Location, correlation, radiation: where is the $\sigma$, what is its structure and what is its coupling to photons?

TL;DR

This paper investigates the nature of the sigma meson in QCD by analyzing its two-photon decay, providing precise experimental and theoretical insights into its structure and coupling to photons.

Contribution

It accurately computes the sigma meson's two-photon decay width and compares it with experimental data, offering constraints on its internal structure.

Findings

The sigma meson has a two-photon width of (4.1 ± 0.3) keV.

Computed cross-sections agree with experimental measurements.

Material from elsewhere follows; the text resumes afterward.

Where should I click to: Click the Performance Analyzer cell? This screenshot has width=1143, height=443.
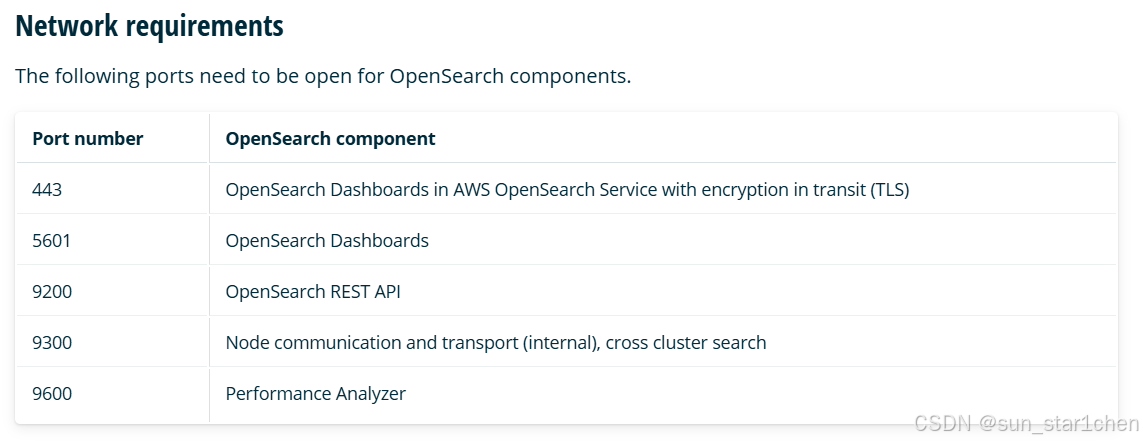[x=316, y=394]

Results support a quark-antiquark composition for the sigma meson.

Abstract

Scalar mesons are a key expression of the infrared regime of QCD. The lightest of these is the $\sigma$. Now that its pole in the complex energy plane has been precisely located, we can ask whether this state is transiently ${\bar q}q$ or ${\bar {qq}} qq$ or a multi-meson molecule or largely glue? The two photon decay of the $\sigma$ can, in principle, discriminate between these possibilities. We review here how the $\gamma\gamma\to\pi^+\pi^-$, $\pi^0\pi^0$ cross-sections can be accurately computed. The result not only agrees with experiment, but definitively fixes the radiative coupling of the $\sigma$. This equates to a two photon width of $(4.1 \pm 0.3)$ keV, which accords with the simple non-relativistic quark model expectation for a ${\bar u}u, {\bar d}d$ scalar. Nevertheless, robust predictions from relativistic strong coupling QCD are required for each of the possible compositions before we can be sure which one really delivers the determined $\gamma\gamma$ coupling.